Were they dropping like flies?
I did some reading on the earliest history a couple years ago. This is from memory. What I am writing is centered on the USA. I know little about the history elsewhere.
What we consider to be scuba instruction really started with the Scripps Institute in California in the early 1950s, and they created their version of scuba instruction in response to a diver death. When they created the course, they reportedly had no idea at first what to teach. They supposedly asked themselves what could go wrong and made up what they should teach for those occasions. A couple years later, Los Angeles County decided to make scuba part of their recreational program, and they sent one of their people (Al Tillman) to Scripps to learn how they did it. He came back to Los Angeles and made the Scripps system the Los Angeles system.
In the meantime, people were setting up as independent paid scuba instructors all across the nation, pretty much making it up as they went. The YMCA taught scuba, but each individual site had its own style of instruction.

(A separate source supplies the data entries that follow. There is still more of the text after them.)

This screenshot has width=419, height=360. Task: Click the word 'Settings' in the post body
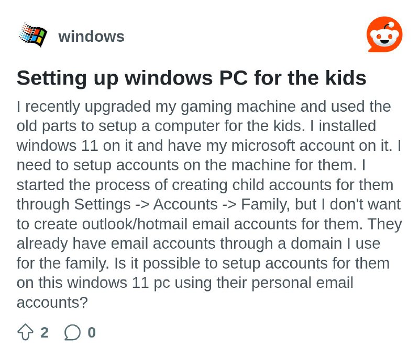(102, 204)
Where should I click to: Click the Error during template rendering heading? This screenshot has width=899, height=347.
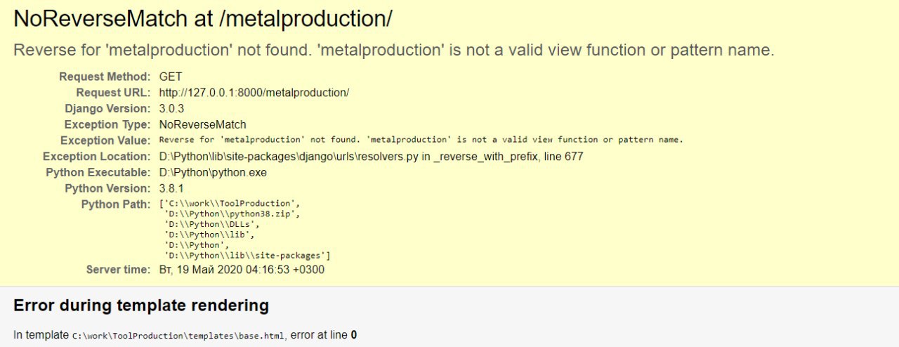(x=141, y=306)
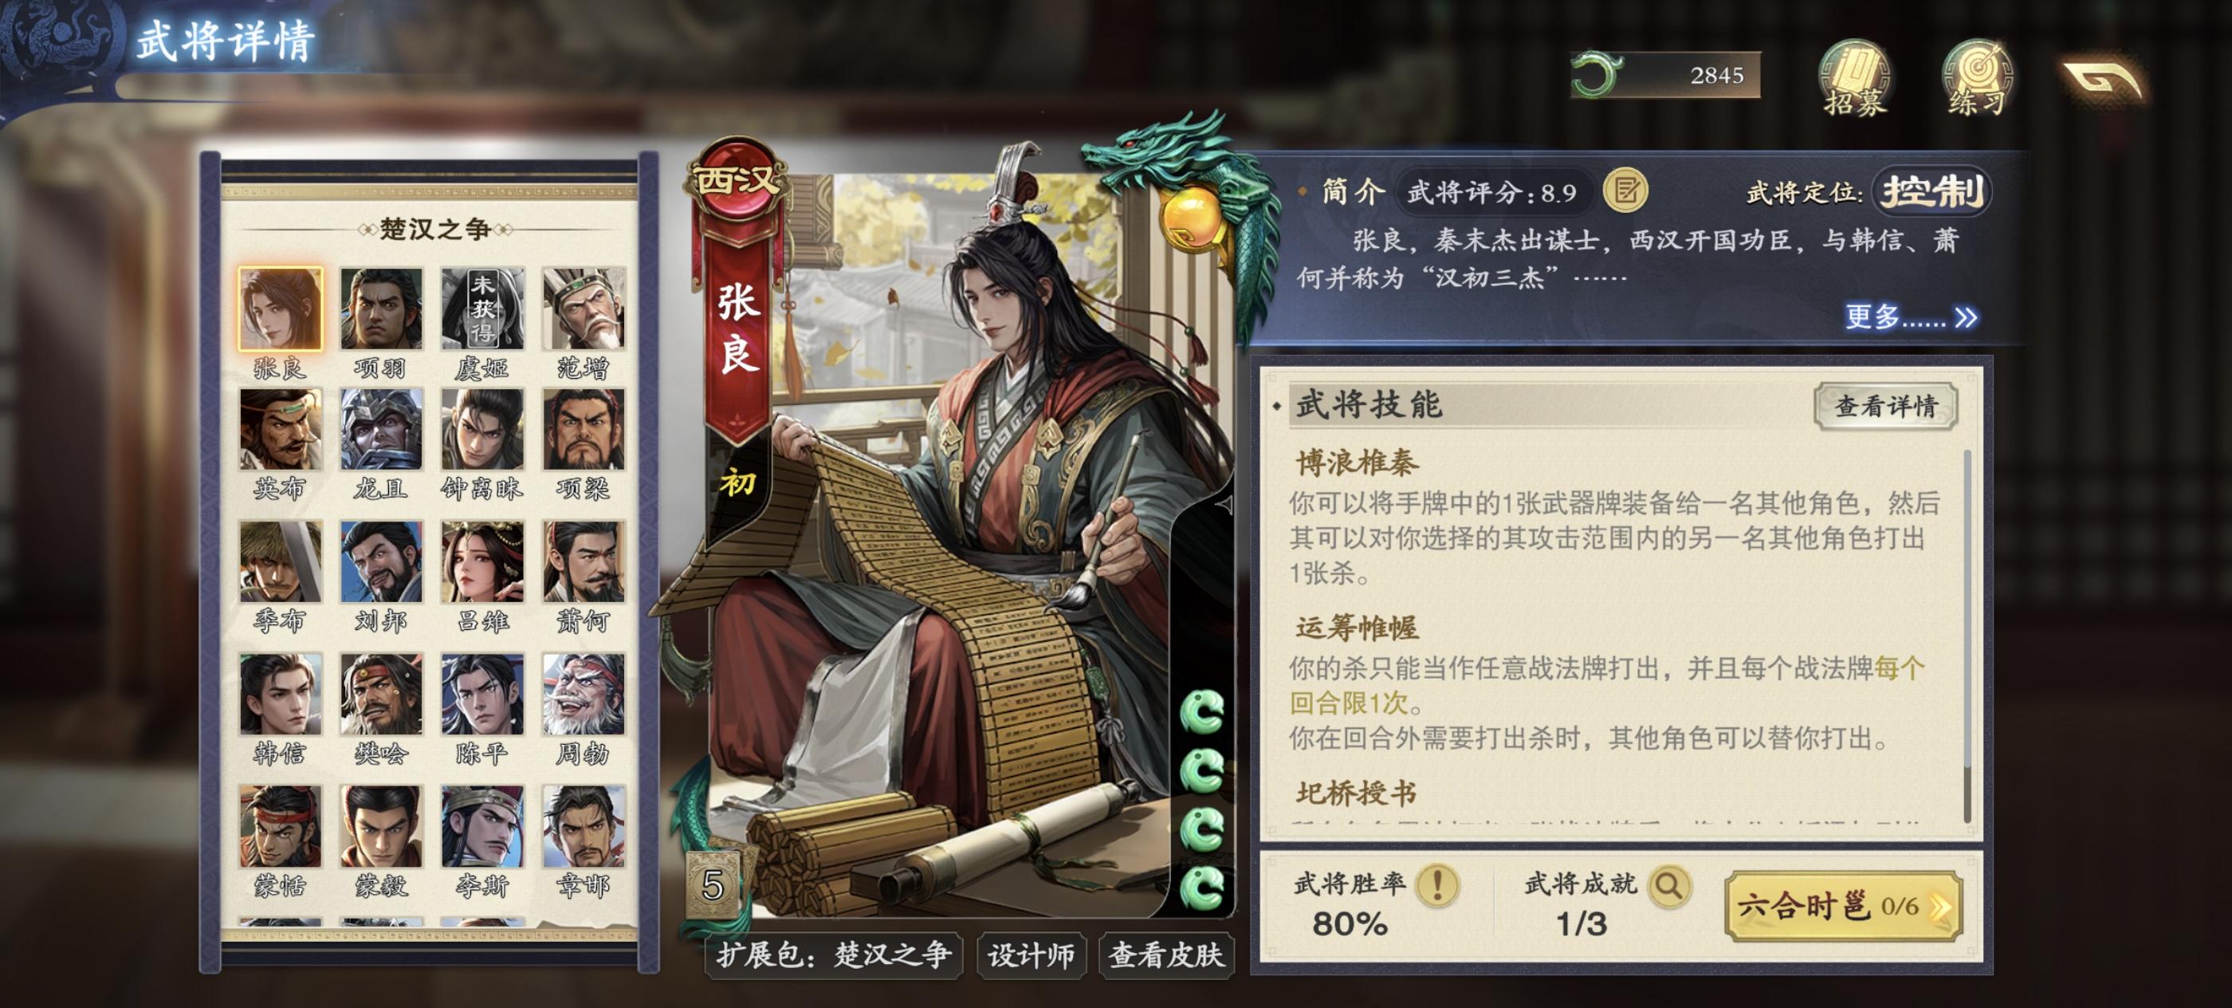Open 六合时邕 0/6 arrow button
The width and height of the screenshot is (2232, 1008).
tap(1843, 907)
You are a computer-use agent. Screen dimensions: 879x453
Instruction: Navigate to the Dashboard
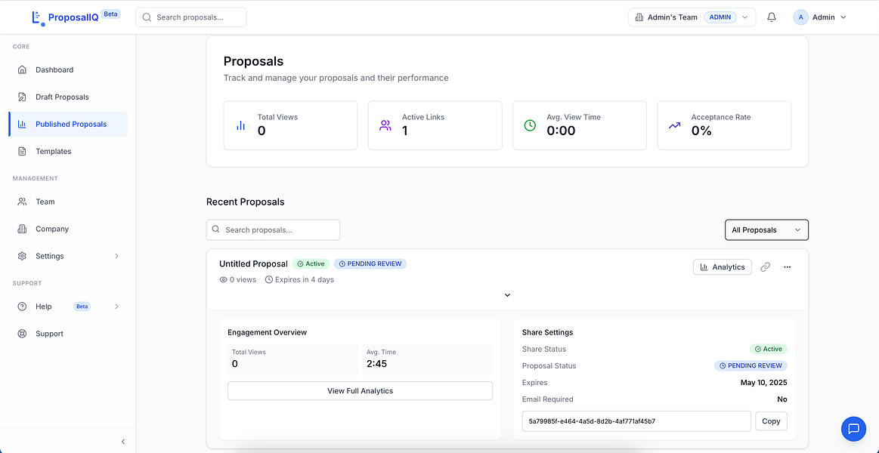[54, 70]
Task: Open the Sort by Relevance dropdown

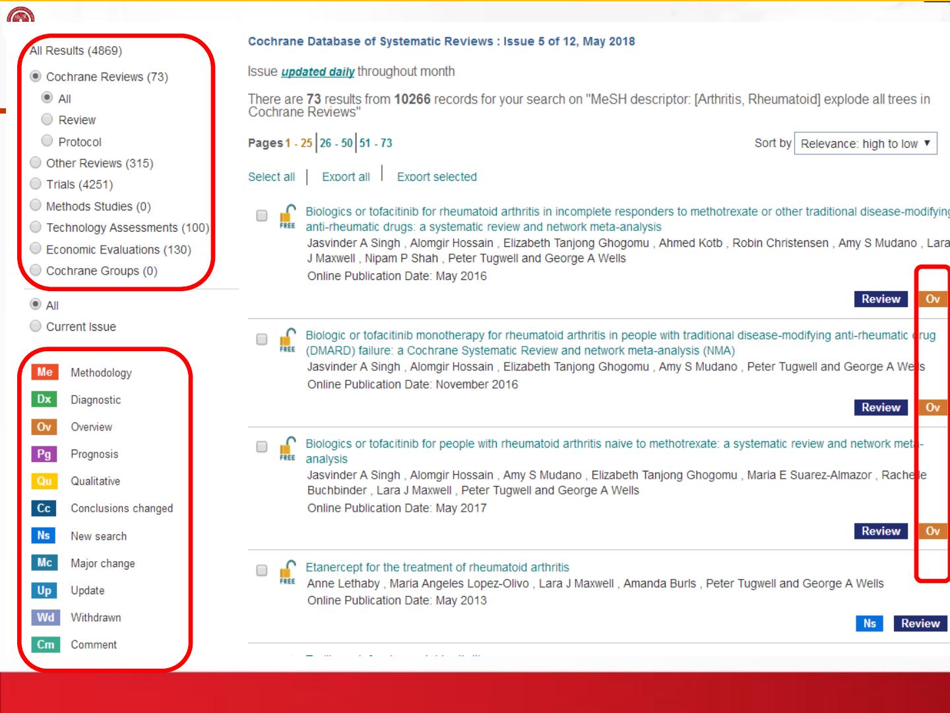Action: (865, 143)
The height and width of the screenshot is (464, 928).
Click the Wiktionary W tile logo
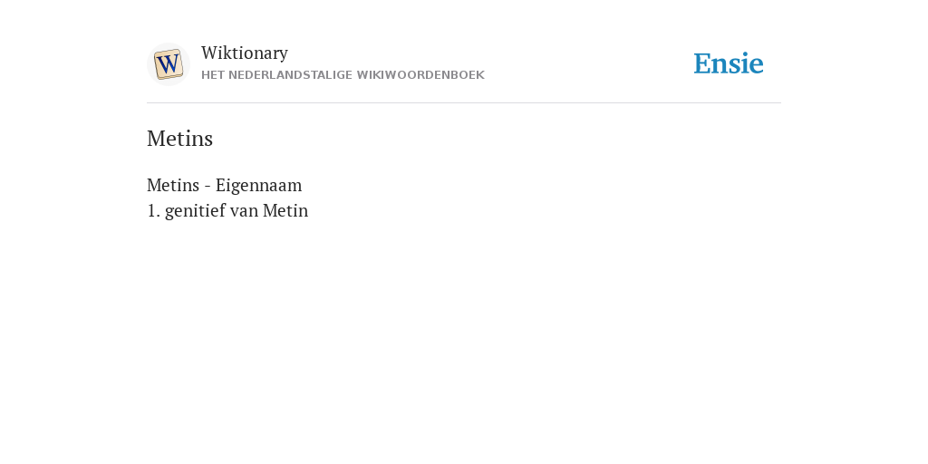click(x=169, y=64)

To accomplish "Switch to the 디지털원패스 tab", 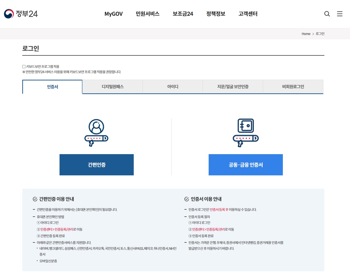I will click(x=112, y=87).
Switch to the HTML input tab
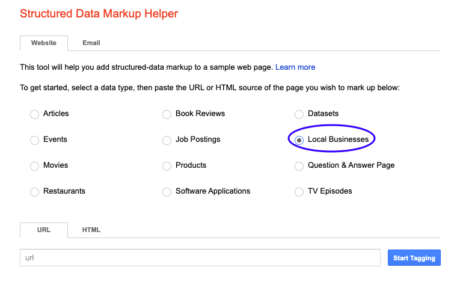Image resolution: width=454 pixels, height=285 pixels. click(x=91, y=230)
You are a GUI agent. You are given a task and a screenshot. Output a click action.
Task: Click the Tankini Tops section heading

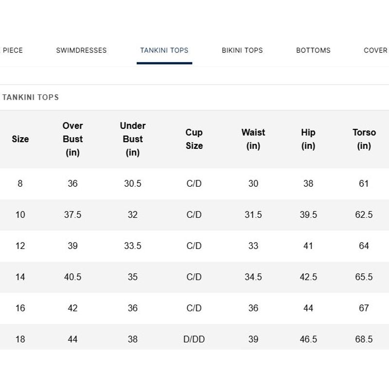pos(31,97)
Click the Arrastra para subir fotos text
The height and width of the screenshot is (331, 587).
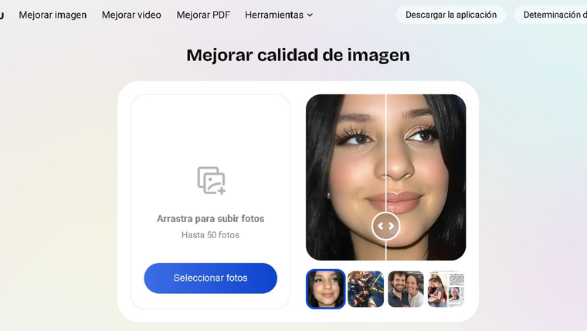(x=210, y=219)
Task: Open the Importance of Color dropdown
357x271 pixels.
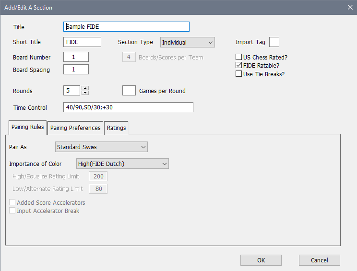Action: tap(122, 164)
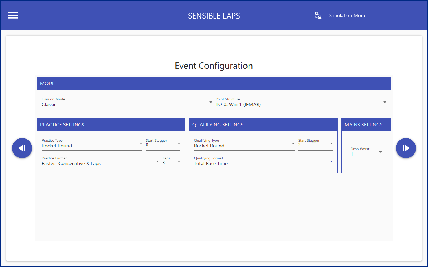Click the Practice Settings panel header
The height and width of the screenshot is (267, 428).
click(111, 125)
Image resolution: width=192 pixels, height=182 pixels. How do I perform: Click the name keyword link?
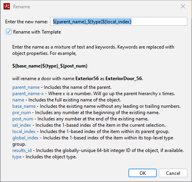[x=18, y=100]
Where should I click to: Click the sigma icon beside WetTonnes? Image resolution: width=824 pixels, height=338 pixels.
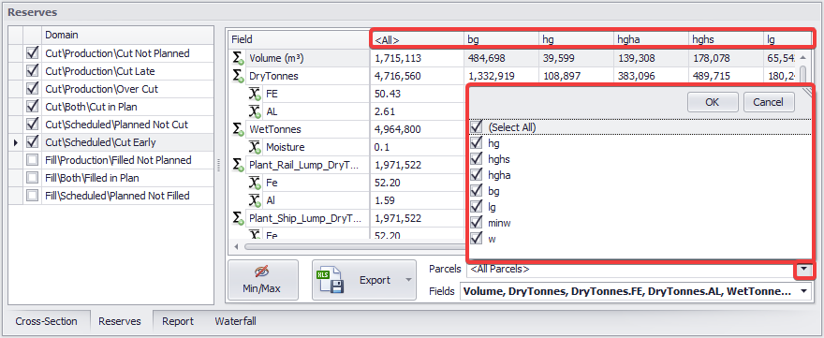click(239, 129)
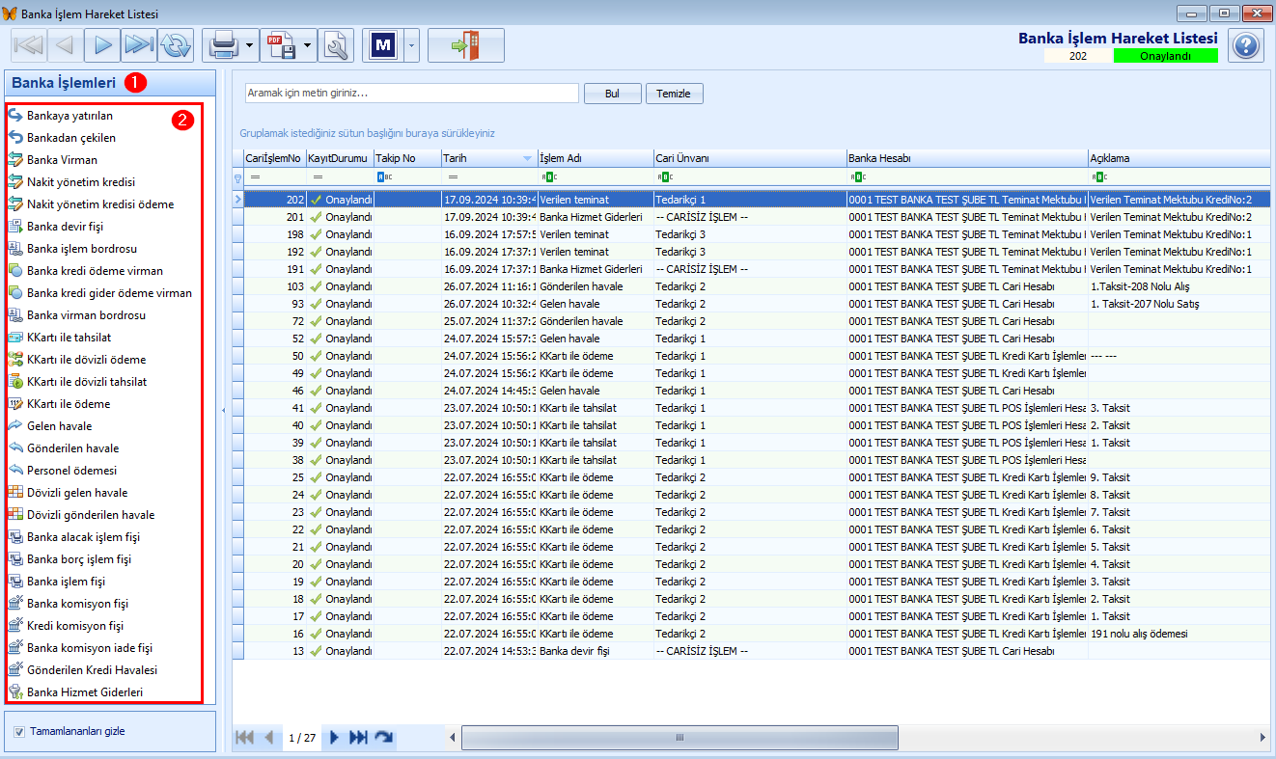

Al Tillman and others in the LA program thought America needed a nationwide program. Since LA County's program was taxpayer supported, they could not expand it beyond the county. They brought professional instructors together from all over the country to see if they could form a new organization, with the biggest session being in Houston in 1960. A group of instructors from Chicago under the direction of a man named Dennis Erickson nearly took over and ran the resulting organization, but Tillman got control and became NAUI instructor #1.
They tried to run NAUI like the Taxpayer-supported LA county, relying on donations for primary funding, but it did not go well. In 1965, they announced that they needed to pull back from national work and focus on California, canceling a planned Chicago instructor training program. The Chicago group, still led by Dennis Erickson, responded by forming a new agency, calling themselves PADI.
So there really wasn't a lot of time between the invention of scuba and the creation of agency instruction. There weren't a lot of divers, and there isn't much in the way of statistical evidence from that time. The speed at which this all took place can be seen by an incident that took place in Australia in 1965 or 1966. A group of divers were planning a week of diving, and the boat captain announced that no one would be allowed to dive without a certification card. That only impacted one uncertified diver, who explained that he had learned to dive from his father and had done thousands of dives since then. The captain was unimpressed, but he eventually gave in and allowed Jean-Michelle Cousteau to dive without a certification card. (Cousteau is now PADI certified.)